Mais ce soir, alors que le réfectoire bruisse doucement de conversations et de rires étouffés, quelque chose en moi lâche. Peut-être est-ce la lumière dorée du soir qui filtre à travers les grandes vitres, adoucissant les traits de Curtis et Ronan. Peut-être est-ce leur présence, constante et rassurante, qui finit par entamer la carapace que je m’étais fabriquée. Je repose ma fourchette, lève les yeux vers eux. Ronan mâchouille distraitement un morceau de pain, Curtis tripote l’étiquette de sa bouteille d’eau. Ils lèvent la tête d’un même mouvement quand je prends la parole, presque à voix basse.
- Je ne vous ai jamais remerciés d’être restés.

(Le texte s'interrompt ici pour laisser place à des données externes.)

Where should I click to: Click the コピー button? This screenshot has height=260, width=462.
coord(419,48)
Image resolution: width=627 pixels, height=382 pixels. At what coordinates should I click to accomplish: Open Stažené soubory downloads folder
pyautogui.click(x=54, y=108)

Ronan hausse les épaules avec ce petit sourire qui le rend tout de suite plus doux. Un frisson passe dans mon dos, et mon cœur bat un peu plus vite. Le souvenir de son regard, de ses doigts sur ma peau, de son souffle dans cou, tout s’invite dans mon esprit. Mes joues chauffent légèrement.

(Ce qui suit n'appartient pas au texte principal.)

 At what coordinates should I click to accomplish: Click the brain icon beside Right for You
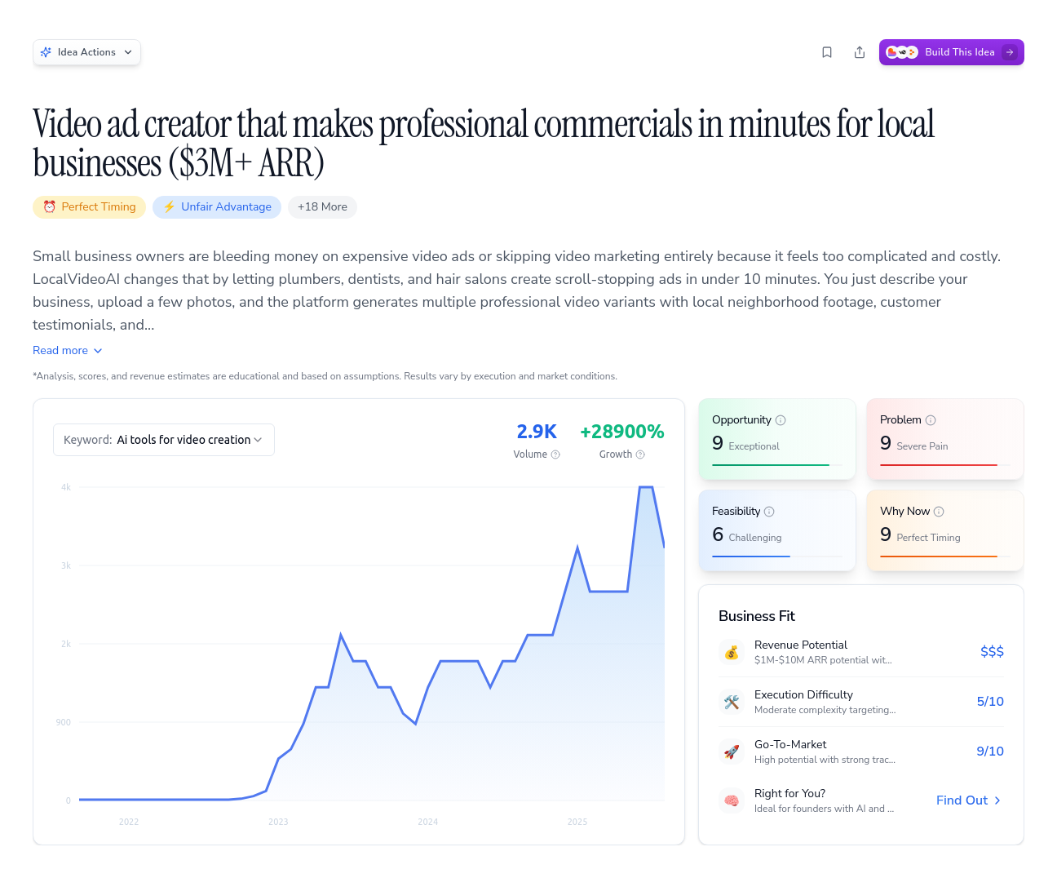tap(732, 800)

- C’est ce que font les amis, non ?
Mon cœur se serre un peu. Je n’avais pas l’impression que nous simplement… amis.
- Ouais, t’as pas besoin de nous remercier, ajoute Curtis. Mais… si t’as envie de parler, on est là.
Je hoche la tête, puis inspire lentement. C’est difficile de trouver les mots justes, de remettre de l’ordre dans ce chaos intérieur. Je leur parle de l’opale d’abord, de cet entraînement étrange avec Suwan, de l’impossible : cette pierre, catalyseur d’un autre Bêta, que je tiens dans ma main sans que rien ne m’arrive. Du pouvoir qui semble s’y loger, de l’étrange écho qu’elle provoque en moi.
Curtis fronce les sourcils.
- Attends… tu veux dire que tu l’as prise, et que t’es toujours là pour en parler ?
- J’aurais dû tomber dans le coma. Mourir peut-être. Mais… rien. J’ai eu des visions, une impression d’ancienneté, de mémoire… mais rien de ce que les livres décrivent.
Je poursuis. Je parle d’Ashmole. De cette entité noire, visqueuse, sans forme fixe, qui m’a parlé sous les traits de Samuel. De la nuit de l’incendie. Des souvenirs qu’il m’a montrés. La terreur, la femme dans les couloirs, les flammes, Suwan, Antoine. Leur arrivée. La mémoire effacée.
Ronan m’écoute sans rien dire, les coudes posés sur la table, la tête légèrement penchée. Ses yeux suivent chacun de mes gestes, et à chaque fois que nos regards se croisent, un léger trouble m’envahit. Curtis semble plus agité, il remue sur sa chaise, son regard passe de moi à son assiette vide, comme s’il essayait d’absorber tout ce que je viens de dire.
- Tu crois que c’est quoi, ton pouvoir ? demande-t-il finalement.
- Je ne sais pas. Justement. C’est ça que je veux comprendre. Pourquoi je peux tenir un catalyseur ? Pourquoi je n’ai toujours pas manifesté de don alors que… tout ça… ça devrait être impossible.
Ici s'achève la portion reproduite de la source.